Extract>
--------

Students will learn how to apply energy conservation in a closed system.

### Key Equations

\begin{align*} \sum E_{\text{initial}} = \sum E_\text{final} \; \; \text{The total energy does not change in closed systems}\end{align*}

Guidance
Energy is conserved in a closed system. That is, if you add up all the energy of an object(s) at one time it will equal all the energy of said object(s) at a later time. A closed system is a system where no energy is transferred in or out. The total energy of the universe is a constant (i.e. it does not change). The problems below do not consider the situation of energy transfer (called work). So friction and other sources where energy leaves the system are not present. Thus, one simply adds up all the potential energy and kinetic energy before and sets it equal to the addition of the total potential energy and kinetic energy after.

#### Example 1

Billy is standing at the bottom of a ramp inclined at 30 degrees. Billy slides a 2 kg puck up the ramp with an initial velocity of 4 m/s. How far up the ramp does the ball travel before it begins to roll back down? Ignore the effects of friction.

--------

Items>
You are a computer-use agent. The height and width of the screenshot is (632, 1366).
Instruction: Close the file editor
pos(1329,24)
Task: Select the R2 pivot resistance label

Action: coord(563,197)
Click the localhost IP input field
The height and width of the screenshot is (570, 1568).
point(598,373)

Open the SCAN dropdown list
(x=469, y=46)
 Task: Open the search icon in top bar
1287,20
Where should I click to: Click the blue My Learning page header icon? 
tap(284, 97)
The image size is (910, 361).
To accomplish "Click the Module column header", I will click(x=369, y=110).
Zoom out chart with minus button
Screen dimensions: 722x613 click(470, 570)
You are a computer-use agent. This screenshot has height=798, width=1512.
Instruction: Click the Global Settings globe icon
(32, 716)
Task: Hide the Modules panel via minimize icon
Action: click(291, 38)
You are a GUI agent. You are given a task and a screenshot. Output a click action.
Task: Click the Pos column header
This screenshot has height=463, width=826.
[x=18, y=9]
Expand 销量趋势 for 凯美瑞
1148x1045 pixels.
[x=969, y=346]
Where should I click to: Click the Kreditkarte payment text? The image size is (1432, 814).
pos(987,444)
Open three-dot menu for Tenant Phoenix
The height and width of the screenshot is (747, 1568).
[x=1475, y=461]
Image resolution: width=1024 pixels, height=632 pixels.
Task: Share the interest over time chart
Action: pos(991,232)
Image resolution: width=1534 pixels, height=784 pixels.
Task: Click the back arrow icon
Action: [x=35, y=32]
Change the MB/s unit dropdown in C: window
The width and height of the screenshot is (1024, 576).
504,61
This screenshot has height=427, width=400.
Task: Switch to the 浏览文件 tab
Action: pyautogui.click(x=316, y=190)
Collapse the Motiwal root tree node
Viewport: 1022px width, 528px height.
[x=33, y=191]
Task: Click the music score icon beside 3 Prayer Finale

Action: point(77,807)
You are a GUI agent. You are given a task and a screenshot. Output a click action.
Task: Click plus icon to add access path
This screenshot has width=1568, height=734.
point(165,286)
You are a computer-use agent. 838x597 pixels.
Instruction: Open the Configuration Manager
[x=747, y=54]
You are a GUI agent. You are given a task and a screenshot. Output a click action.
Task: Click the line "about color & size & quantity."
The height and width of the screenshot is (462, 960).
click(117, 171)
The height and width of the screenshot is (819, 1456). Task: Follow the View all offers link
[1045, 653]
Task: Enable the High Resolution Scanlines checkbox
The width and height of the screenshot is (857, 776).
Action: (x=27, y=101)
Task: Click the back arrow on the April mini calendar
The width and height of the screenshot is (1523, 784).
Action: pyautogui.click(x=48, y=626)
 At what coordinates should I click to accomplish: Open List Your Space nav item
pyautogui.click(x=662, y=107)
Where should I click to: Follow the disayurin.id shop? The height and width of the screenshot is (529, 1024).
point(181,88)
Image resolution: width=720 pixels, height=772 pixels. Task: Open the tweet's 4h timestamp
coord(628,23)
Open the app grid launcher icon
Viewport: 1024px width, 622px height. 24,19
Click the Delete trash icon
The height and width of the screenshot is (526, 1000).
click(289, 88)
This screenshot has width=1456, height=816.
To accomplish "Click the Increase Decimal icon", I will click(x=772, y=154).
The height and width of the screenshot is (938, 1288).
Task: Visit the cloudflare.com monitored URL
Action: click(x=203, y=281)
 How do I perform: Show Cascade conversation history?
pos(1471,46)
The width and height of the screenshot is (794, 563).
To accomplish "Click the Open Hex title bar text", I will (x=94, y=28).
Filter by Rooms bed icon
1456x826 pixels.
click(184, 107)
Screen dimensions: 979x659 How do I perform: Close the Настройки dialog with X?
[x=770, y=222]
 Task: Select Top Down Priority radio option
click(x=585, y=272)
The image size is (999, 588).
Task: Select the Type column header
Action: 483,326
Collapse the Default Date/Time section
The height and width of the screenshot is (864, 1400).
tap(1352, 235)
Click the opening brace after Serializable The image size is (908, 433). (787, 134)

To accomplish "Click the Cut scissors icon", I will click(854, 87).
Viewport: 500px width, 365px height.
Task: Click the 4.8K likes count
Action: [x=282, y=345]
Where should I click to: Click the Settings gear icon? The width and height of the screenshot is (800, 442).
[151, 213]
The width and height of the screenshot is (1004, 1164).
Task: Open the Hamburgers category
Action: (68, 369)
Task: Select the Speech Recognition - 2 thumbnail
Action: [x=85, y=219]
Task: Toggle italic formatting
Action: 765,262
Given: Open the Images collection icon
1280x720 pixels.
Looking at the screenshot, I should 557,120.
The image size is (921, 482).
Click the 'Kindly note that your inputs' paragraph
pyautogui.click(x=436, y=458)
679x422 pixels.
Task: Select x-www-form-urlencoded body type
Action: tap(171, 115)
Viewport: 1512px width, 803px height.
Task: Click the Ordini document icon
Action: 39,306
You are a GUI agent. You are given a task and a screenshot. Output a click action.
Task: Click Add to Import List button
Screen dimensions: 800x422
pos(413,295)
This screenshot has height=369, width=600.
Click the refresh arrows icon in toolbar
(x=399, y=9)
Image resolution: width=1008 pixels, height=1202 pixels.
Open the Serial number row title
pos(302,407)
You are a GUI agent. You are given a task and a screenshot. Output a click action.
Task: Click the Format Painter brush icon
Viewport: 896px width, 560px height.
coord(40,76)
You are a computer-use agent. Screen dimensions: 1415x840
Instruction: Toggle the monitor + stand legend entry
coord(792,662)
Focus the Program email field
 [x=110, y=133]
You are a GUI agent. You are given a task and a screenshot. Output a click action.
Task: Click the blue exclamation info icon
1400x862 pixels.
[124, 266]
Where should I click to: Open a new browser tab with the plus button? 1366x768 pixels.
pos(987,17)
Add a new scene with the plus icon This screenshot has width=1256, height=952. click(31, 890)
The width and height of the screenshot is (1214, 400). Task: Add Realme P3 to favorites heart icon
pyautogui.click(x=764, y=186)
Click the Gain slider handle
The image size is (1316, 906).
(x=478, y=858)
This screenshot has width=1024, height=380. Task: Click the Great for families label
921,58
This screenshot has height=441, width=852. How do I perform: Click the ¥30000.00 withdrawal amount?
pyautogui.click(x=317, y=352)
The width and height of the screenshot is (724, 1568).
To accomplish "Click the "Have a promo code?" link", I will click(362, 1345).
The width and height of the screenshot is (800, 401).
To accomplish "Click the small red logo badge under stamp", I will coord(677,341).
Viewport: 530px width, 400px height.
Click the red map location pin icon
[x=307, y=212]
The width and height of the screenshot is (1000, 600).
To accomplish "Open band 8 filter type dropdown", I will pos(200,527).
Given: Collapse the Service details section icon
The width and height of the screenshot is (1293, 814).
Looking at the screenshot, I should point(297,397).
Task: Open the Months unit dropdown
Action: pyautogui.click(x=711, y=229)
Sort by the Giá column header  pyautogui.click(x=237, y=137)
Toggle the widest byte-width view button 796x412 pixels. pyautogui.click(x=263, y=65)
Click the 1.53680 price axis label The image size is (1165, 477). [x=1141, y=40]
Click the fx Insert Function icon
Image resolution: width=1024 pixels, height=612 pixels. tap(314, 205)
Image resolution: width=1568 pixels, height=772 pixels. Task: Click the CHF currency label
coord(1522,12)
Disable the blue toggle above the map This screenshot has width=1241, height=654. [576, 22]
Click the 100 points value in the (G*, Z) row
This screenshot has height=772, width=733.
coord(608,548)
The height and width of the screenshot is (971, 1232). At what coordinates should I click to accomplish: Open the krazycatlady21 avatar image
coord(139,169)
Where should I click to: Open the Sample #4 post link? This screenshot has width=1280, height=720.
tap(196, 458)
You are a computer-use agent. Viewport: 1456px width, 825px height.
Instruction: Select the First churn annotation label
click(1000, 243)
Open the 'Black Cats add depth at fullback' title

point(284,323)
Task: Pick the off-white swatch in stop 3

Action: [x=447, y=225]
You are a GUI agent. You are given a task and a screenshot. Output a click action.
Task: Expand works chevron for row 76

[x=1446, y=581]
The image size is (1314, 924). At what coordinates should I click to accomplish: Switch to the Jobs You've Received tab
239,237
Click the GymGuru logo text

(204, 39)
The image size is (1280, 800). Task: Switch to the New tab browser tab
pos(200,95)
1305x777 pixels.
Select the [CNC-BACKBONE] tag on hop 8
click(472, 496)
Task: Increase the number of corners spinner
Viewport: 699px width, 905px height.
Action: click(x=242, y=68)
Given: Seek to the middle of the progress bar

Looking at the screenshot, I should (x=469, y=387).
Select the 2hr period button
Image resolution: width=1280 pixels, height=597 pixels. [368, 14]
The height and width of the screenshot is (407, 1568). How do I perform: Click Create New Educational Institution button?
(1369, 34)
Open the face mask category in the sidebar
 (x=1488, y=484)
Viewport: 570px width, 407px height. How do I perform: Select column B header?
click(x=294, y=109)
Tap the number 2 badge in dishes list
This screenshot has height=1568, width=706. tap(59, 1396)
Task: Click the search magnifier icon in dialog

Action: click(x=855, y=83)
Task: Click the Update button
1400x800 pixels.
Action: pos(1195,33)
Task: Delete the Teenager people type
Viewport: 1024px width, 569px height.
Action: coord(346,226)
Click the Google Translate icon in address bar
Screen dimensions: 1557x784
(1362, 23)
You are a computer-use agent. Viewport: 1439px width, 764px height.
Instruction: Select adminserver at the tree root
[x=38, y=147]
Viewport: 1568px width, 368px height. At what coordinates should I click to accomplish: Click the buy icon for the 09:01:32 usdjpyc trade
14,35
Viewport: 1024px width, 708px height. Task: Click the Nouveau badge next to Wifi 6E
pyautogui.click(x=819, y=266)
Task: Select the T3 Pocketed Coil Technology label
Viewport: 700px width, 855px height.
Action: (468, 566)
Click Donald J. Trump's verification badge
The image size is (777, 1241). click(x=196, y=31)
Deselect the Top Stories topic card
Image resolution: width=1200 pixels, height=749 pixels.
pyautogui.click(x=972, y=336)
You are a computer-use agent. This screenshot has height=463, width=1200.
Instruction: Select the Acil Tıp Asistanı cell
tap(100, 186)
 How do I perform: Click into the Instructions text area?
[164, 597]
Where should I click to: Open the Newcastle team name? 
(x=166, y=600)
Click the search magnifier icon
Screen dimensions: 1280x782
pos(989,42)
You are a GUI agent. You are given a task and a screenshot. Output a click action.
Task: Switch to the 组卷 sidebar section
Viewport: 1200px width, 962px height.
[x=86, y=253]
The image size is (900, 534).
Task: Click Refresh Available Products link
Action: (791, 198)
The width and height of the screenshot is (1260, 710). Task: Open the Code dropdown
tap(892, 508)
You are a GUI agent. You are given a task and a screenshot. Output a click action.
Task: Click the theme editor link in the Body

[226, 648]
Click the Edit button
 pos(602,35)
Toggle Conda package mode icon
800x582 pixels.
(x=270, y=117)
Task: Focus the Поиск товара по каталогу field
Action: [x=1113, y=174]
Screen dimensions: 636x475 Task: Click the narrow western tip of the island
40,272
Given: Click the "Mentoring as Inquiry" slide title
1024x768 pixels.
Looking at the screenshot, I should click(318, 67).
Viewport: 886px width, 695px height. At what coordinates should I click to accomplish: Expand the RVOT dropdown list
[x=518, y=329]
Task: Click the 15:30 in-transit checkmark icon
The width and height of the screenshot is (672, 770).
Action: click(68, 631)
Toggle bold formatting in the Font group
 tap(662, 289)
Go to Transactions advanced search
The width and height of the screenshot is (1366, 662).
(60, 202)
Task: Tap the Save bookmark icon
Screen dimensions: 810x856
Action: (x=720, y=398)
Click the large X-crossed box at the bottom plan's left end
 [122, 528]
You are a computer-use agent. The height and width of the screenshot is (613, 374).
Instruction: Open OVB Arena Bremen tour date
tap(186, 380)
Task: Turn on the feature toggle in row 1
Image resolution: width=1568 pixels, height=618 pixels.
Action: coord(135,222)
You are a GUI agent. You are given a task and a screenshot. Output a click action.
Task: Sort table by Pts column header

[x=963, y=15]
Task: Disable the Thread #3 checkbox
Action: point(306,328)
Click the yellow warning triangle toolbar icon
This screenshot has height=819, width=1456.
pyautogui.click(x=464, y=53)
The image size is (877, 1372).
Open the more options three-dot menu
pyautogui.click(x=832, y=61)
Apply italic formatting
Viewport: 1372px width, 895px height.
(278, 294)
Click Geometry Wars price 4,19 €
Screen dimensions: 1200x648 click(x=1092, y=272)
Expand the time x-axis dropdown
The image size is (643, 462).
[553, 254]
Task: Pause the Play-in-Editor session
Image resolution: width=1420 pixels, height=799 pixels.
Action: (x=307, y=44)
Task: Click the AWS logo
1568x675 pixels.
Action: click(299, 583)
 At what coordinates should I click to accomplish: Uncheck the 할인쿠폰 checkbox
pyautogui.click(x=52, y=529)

--------

What this exercise asks>
1. Using the energy conservation lesson, answer yes or no to each statement and quote the words that decide it: (a) A closed system is one in which no energy moves in or out. (b) The problems in the lesson take friction into account. (c) The puck in Example 1 has a mass of 4 kg.
2. Write out everything in the energy conservation lesson from "Students will learn" down to "kinetic energy after.", word for word.
The records were taken from a different source than the text.

Answer set>
1.
(a) Yes: "A closed system is a system where no energy is transferred in or out."
(b) No: "So friction and other sources where energy leaves the system are not present."
(c) No: "Billy slides a 2 kg puck up the ramp with an initial velocity of 4 m/s."

2.
Students will learn how to apply energy conservation in a closed system.

### Key Equations

\begin{align*} \sum E_{\text{initial}} = \sum E_\text{final} \; \; \text{The total energy does not change in closed systems}\end{align*}

Guidance
Energy is conserved in a closed system. That is, if you add up all the energy of an object(s) at one time it will equal all the energy of said object(s) at a later time. A closed system is a system where no energy is transferred in or out. The total energy of the universe is a constant (i.e. it does not change). The problems below do not consider the situation of energy transfer (called work). So friction and other sources where energy leaves the system are not present. Thus, one simply adds up all the potential energy and kinetic energy before and sets it equal to the addition of the total potential energy and kinetic energy after.